### [Les consignes]
1. D'après le texte du document, à quelle condition l'écoute musicale et la lecture peuvent-elles reprendre après le coup d'œil ? Expliquez-le en une à trois phrases.
2. Traduisez en anglais la phrase suivante du texte du document : « La réorganisation peut être plus durable, notamment si l’élément entendu conduit à une modification du trajet ; cela dit, même dans ce cas, la distribution initiale de l’attention entre les activités tend également à reprendre progressivement à l’identique, de la même manière qu’avant la saillie sonore et l’orientation sensorielle occasionnée. »

Ces différents coups d’œil ont également en commun d’occasionner une réorganisation de l’attention, et par suite des activités menées, par un ancrage sensible dans le monde commun de l’espace public suite à l’audition d’une saillie sonore dans l’environnement. La réorganisation des activités [10] est généralement momentanée, le temps du coup d’œil actionné : une fois vérifiée et catégorisée la normalité des apparences de l’environnement, l’écoute musicale et la lecture (par exemple) peuvent reprendre. La réorganisation peut être plus durable, notamment si l’élément entendu conduit à une modification du trajet ; cela dit, même dans ce cas, la distribution initiale de l’attention entre les activités tend également à reprendre progressivement à l’identique, de la même manière qu’avant la saillie sonore et l’orientation sensorielle occasionnée. On est proche de la structure d’enchaînement des activités identifiée par Emanuel A. Schegloff à partir de ce qu’il appelle un body torque (1998), qui caractérise un moment où un individu est engagé dans plus d’une activité, et le manifeste par une orientation corporelle divergente entre celle du cou et celle de la taille. Cette structure est marquée par une succession de positions : une position de départ (home position) qui caractérise l’engagement initial dans une activité (typiquement, d’interaction verbale, pendant laquelle nous sommes généralement intégralement orientés en direction du co-locuteur) ; un body torque, c’est-à-dire l’instabilité corporelle entre deux engagements : la taille maintenue selon la position initiale, le cou dirigé vers une affordance (cf. Gibson, 1979) ; le retour à la position de départ ou l’adoption d’une nouvelle position (en fonction de l’engagement choisi).

### [Extraits de données]
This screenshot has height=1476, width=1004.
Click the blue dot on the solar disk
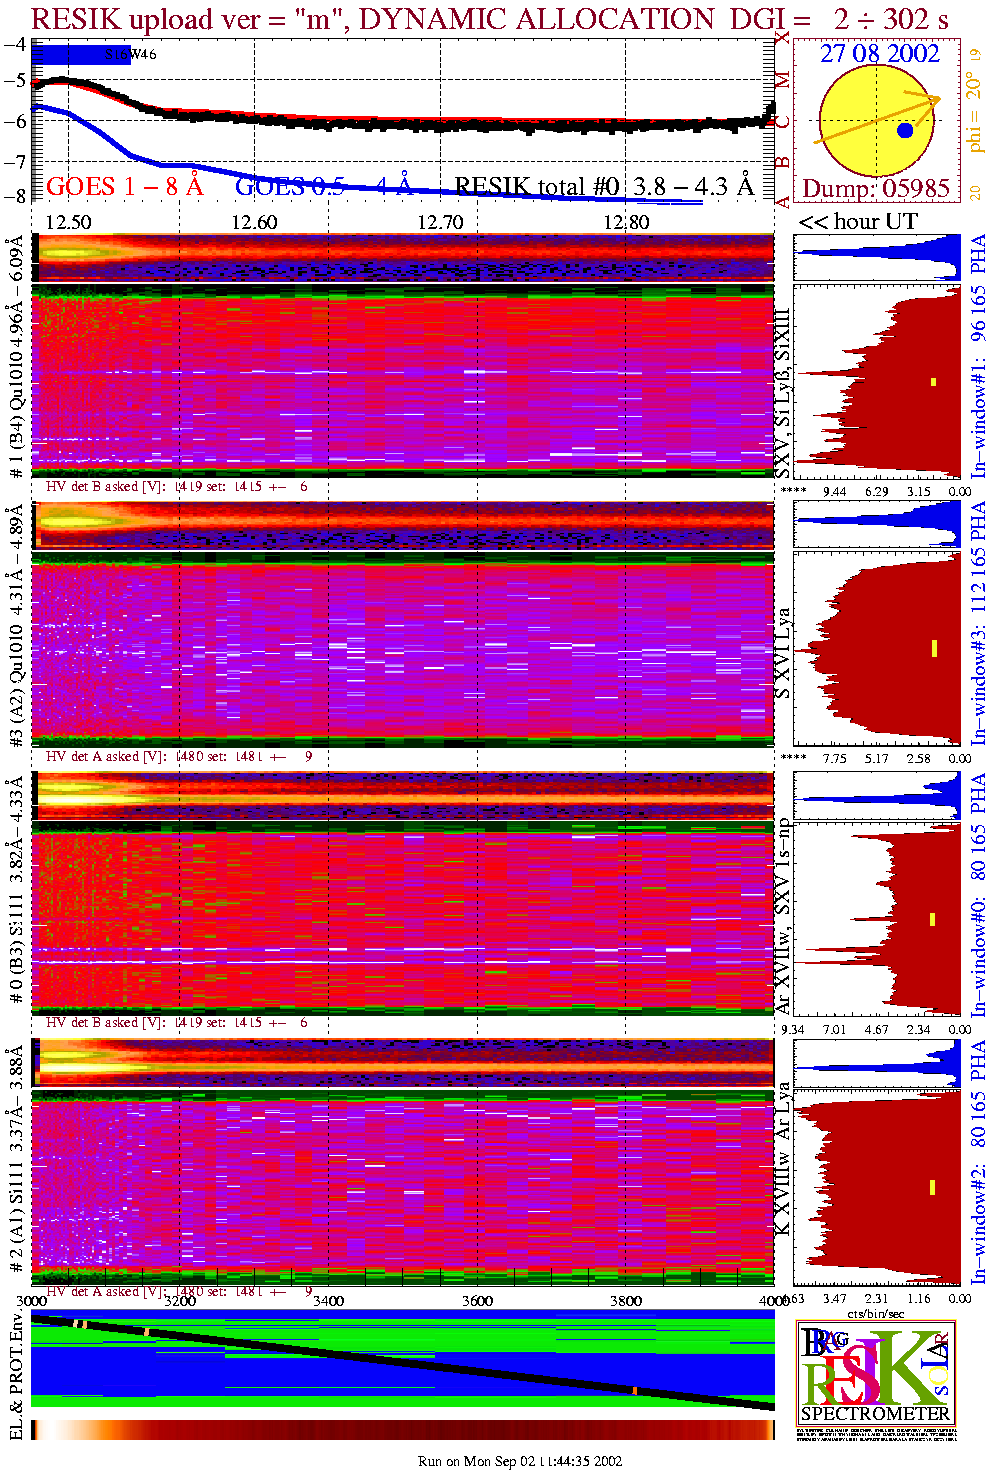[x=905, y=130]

--

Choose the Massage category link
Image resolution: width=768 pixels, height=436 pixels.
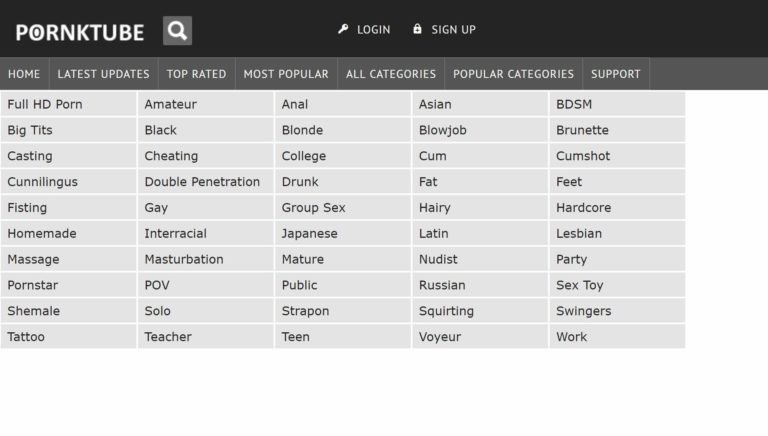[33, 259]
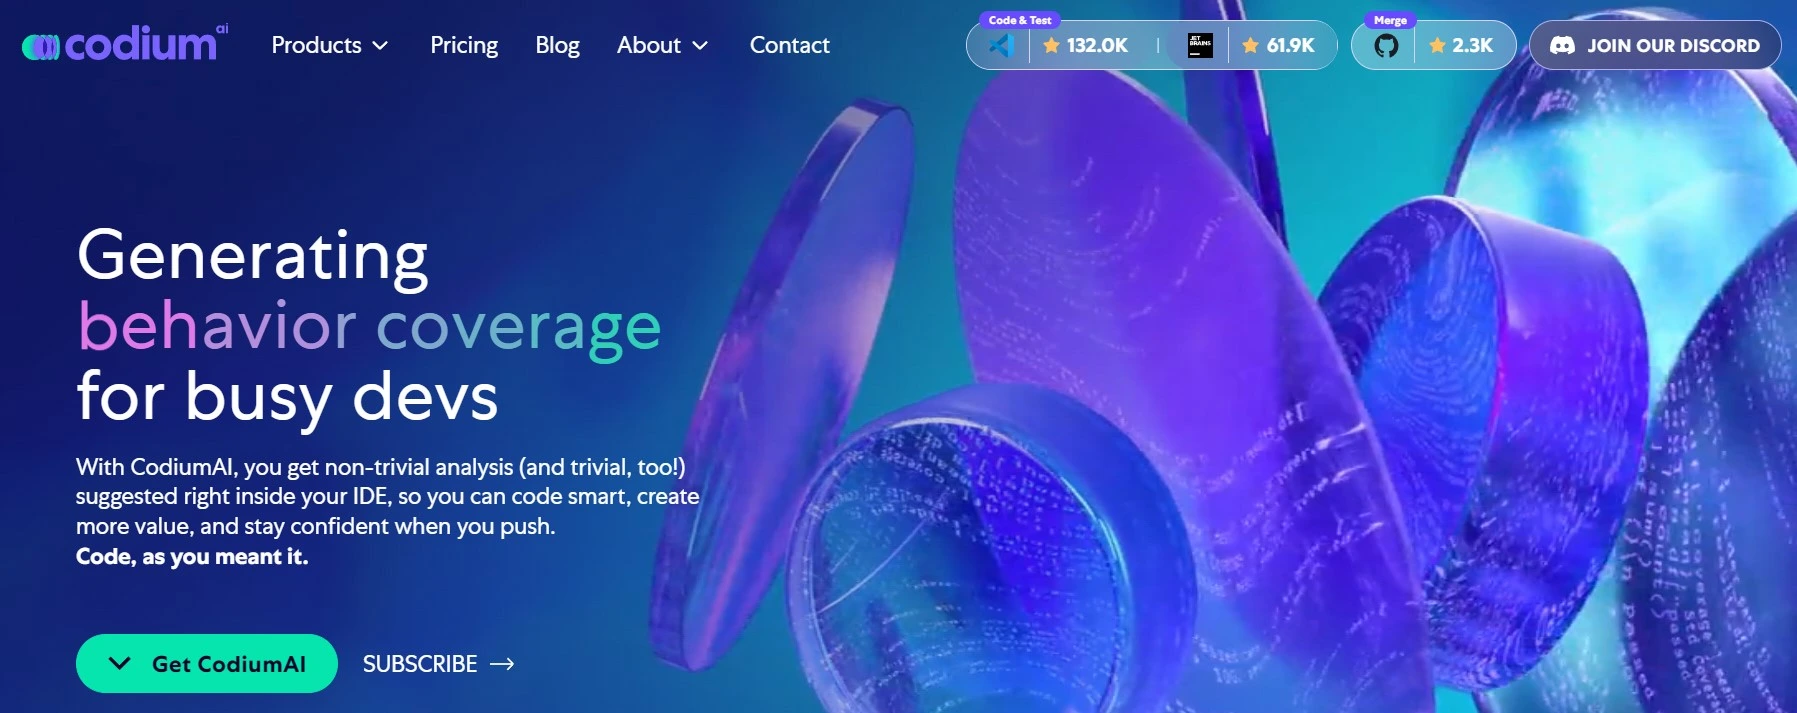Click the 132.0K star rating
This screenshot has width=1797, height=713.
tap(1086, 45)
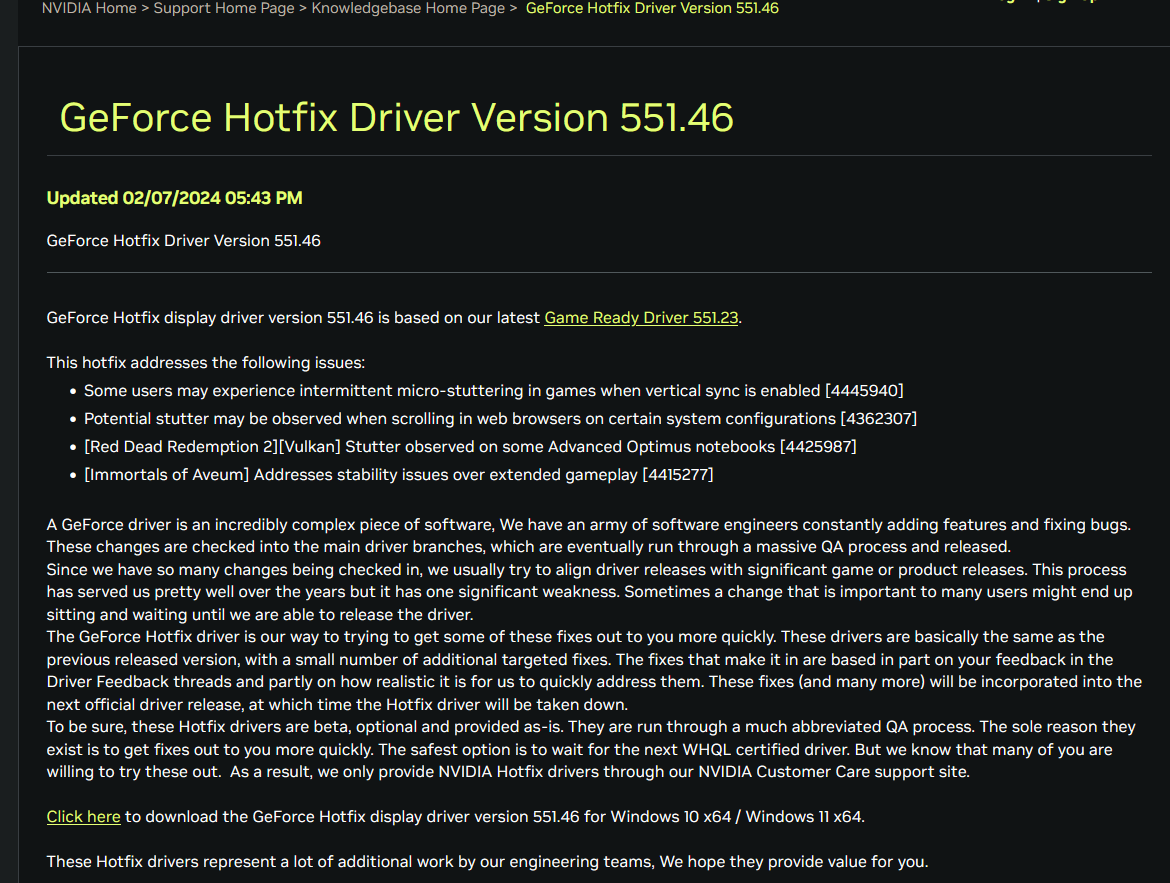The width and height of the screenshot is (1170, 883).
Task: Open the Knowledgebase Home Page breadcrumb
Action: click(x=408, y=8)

### [Corrigé de l'exercice]
1. L'écoute musicale et la lecture peuvent reprendre une fois que la normalité des apparences de l'environnement a été vérifiée et catégorisée. La réorganisation des activités ne dure alors que le temps du coup d'œil.

2. The reorganization can be more lasting, particularly if the element heard leads to a change of route; that said, even in this case, the initial distribution of attention among the activities also tends to gradually return to exactly what it was, in the same way as before the salient sound and the sensory orientation it caused.